How Much Magnesium Beef Actually Provides
That 19 mg per 3-ounce serving is a modest contribution. For context, adult men need 400–420 mg of magnesium per day, and adult women need 310–320 mg. A typical beef patty or steak portion covers less than 5% of either target. Even doubling the serving size to 6 ounces only gets you to around 38 mg, still under 10% of the daily goal.
Beef isn’t worthless as a magnesium source, but it’s far from the nutrient’s headliner. You’d need to eat over 4 pounds of ground beef in a day to meet your magnesium requirement from beef alone.

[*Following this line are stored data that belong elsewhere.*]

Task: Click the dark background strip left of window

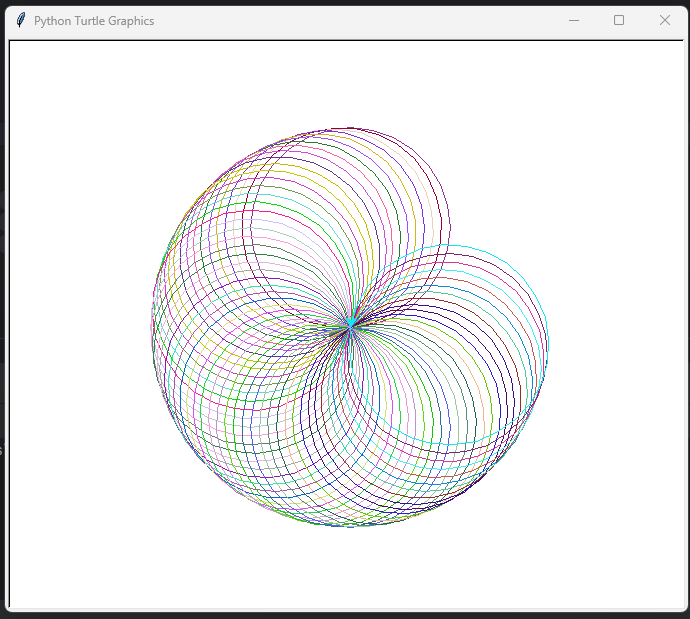Action: coord(3,300)
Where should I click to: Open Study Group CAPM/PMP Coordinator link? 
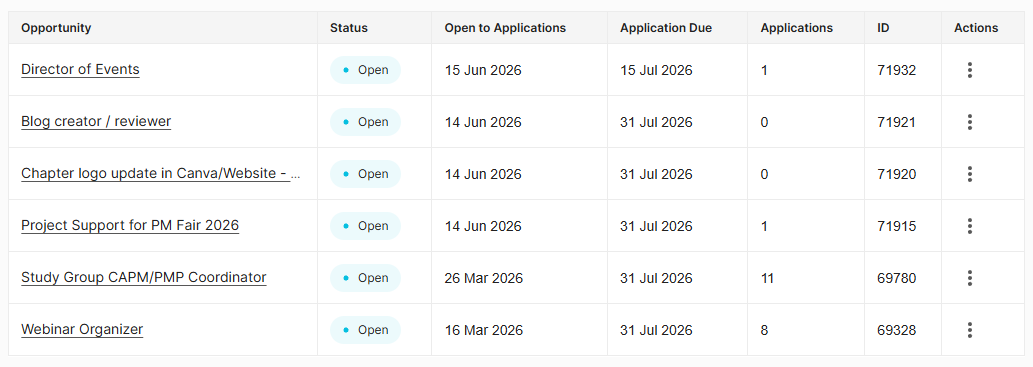[x=144, y=278]
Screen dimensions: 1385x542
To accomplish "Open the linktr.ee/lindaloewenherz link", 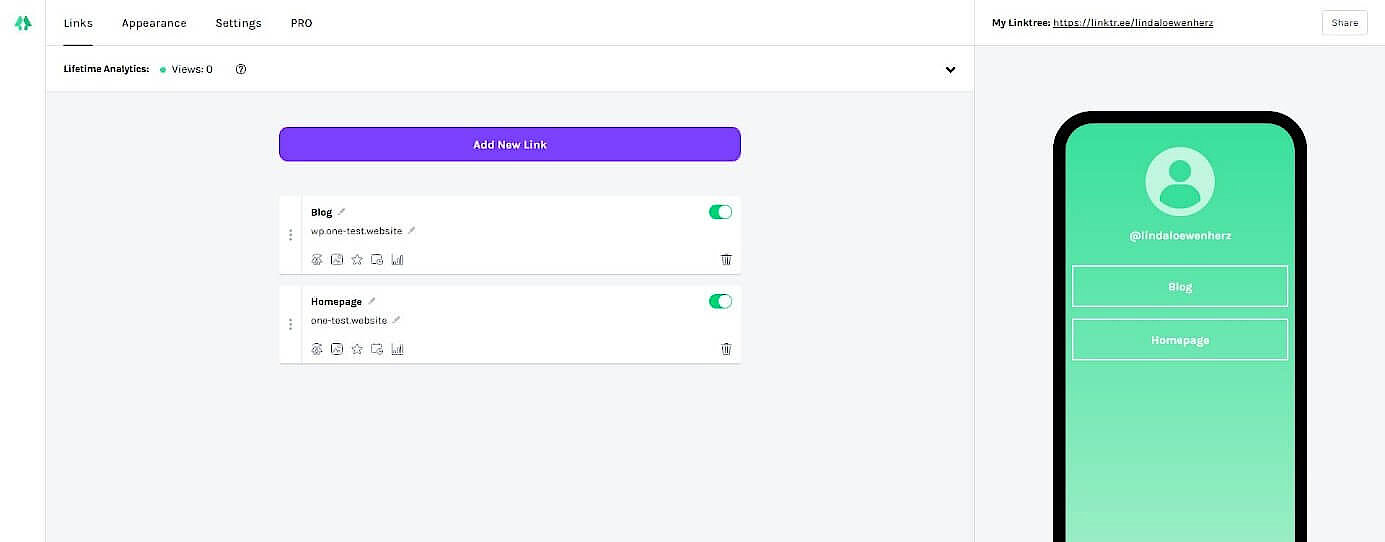I will coord(1135,23).
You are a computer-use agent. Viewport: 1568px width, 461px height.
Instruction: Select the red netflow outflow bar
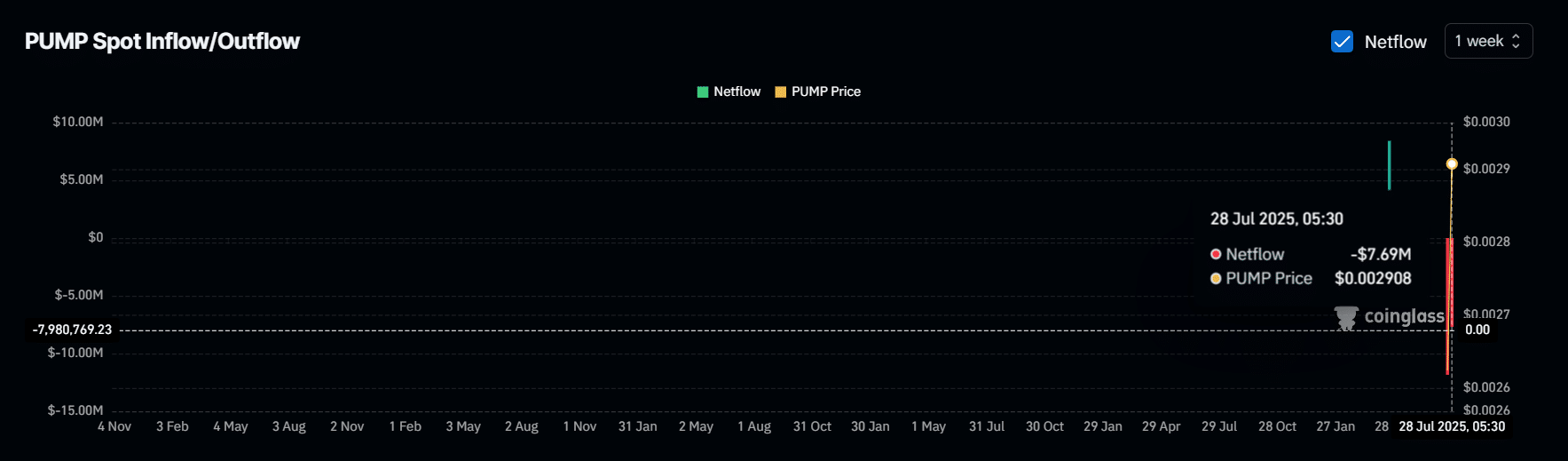(1448, 305)
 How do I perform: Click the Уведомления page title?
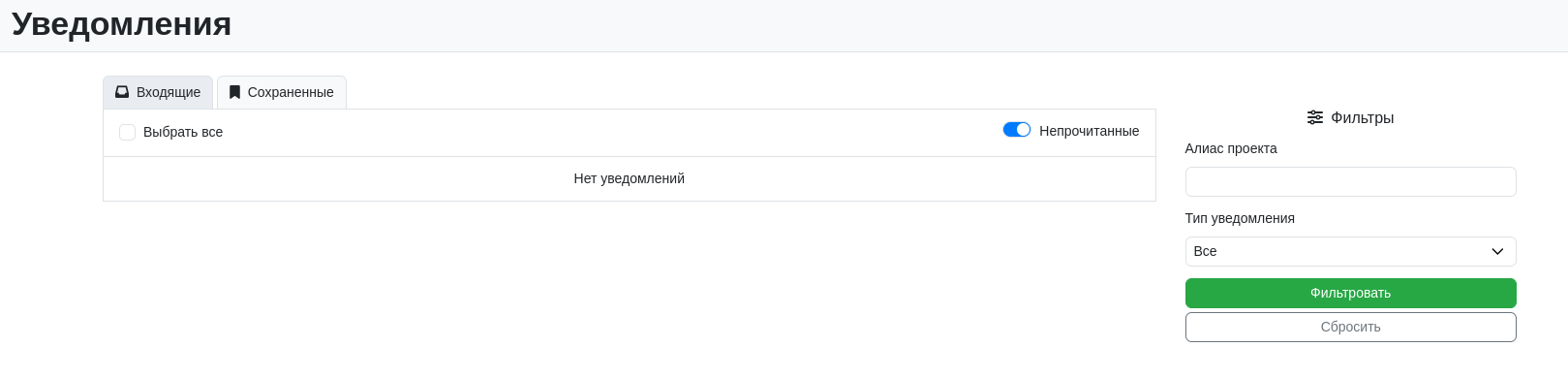click(121, 23)
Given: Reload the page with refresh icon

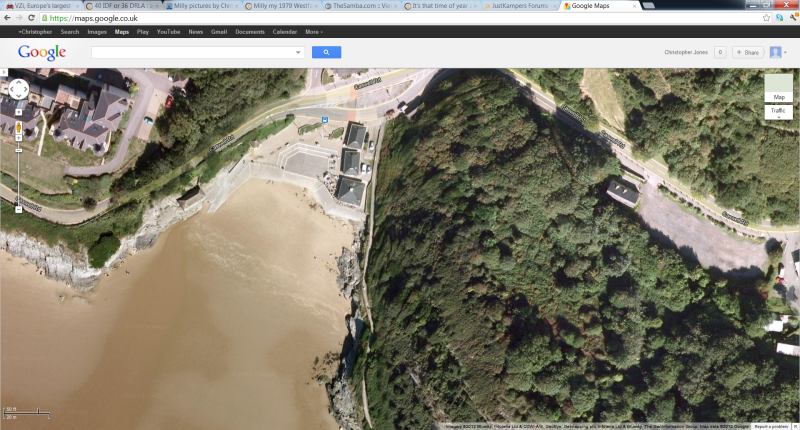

Foods That Are Genuinely High in Magnesium
To see where beef stands, it helps to compare it to the foods that actually deliver meaningful amounts of magnesium per serving:
- Pumpkin seeds: about 156 mg per ounce (37% of the daily value)

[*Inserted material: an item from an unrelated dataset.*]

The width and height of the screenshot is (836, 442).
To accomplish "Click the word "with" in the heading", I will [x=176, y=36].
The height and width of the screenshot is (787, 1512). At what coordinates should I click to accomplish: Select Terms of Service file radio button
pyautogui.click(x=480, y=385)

- Almonds: about 80 mg per ounce
- Spinach (cooked): about 78 mg per half cup
- Black beans (cooked): about 60 mg per half cup
- Dark chocolate (70%+): about 50 mg per ounce
Seeds, nuts, legumes, and leafy greens dominate the top of the magnesium rankings. Beef, at 19 mg per serving, sits in a lower tier alongside most other animal proteins.
What Beef Does Offer Nutritionally
People eat beef for protein, iron, zinc, and B vitamins, not magnesium. A 3-ounce serving of lean ground beef delivers around 22 grams of protein and is a strong source of highly absorbable iron and vitamin B12. If you’re eating beef regularly, it will add small, cumulative amounts of magnesium to your diet, but it shouldn’t be the food you rely on to meet that particular need.

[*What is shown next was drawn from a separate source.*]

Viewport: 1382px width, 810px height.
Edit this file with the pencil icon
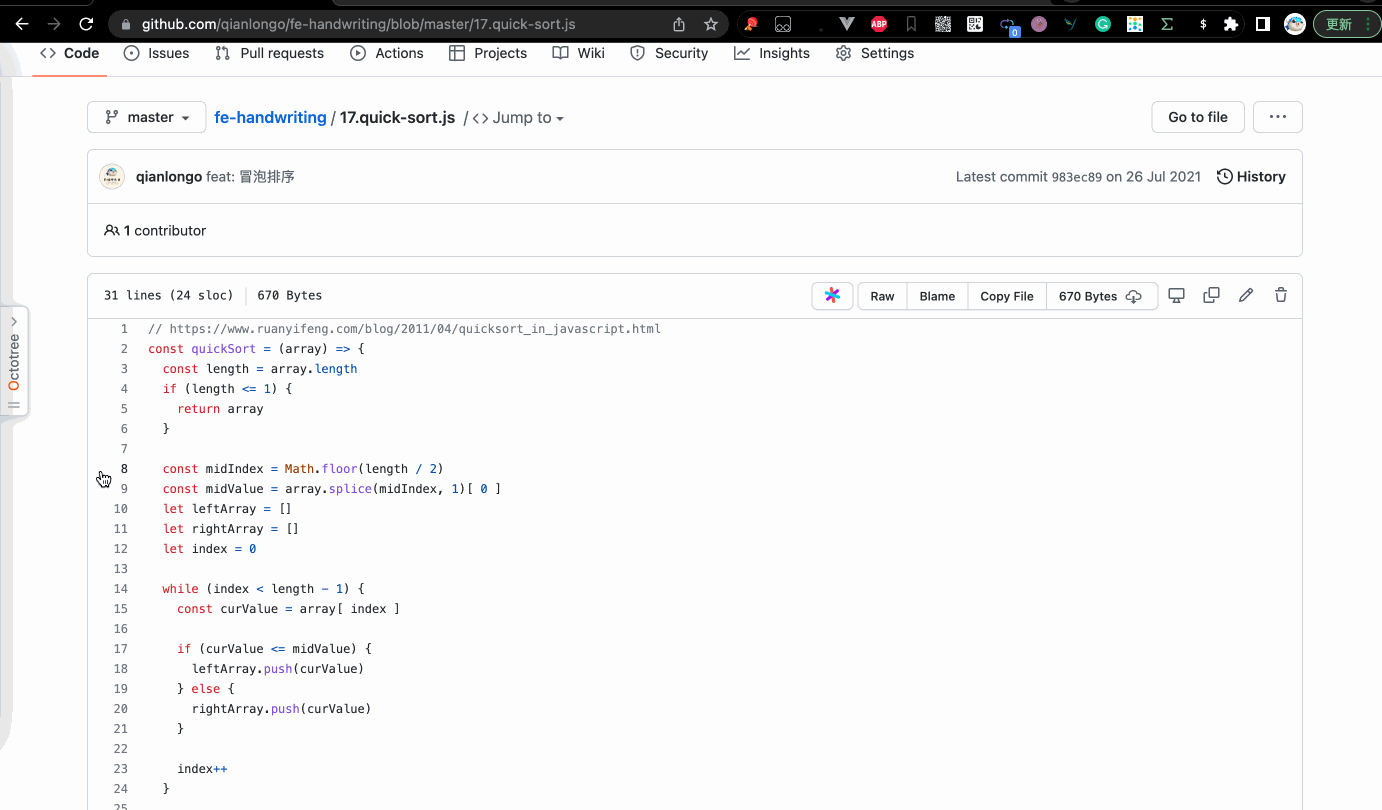[1246, 296]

Does Grass-Fed Beef Have More Magnesium?
The mineral content of beef depends partly on what the animal ate, and pasture quality varies widely. Soils high in potassium and nitrogen actually interfere with magnesium uptake by forage plants, meaning cattle grazing those pastures absorb less magnesium themselves. Pastures that include legumes mixed with grasses tend to offer more magnesium to the animals. Some ranchers address low-magnesium soils by applying dolomitic limestone, though this doesn’t always solve the problem.
In practice, the differences in magnesium content between grass-fed and grain-fed beef are small enough that they won’t meaningfully change the numbers on your plate. You’re still looking at roughly 15–25 mg per serving regardless of how the animal was raised.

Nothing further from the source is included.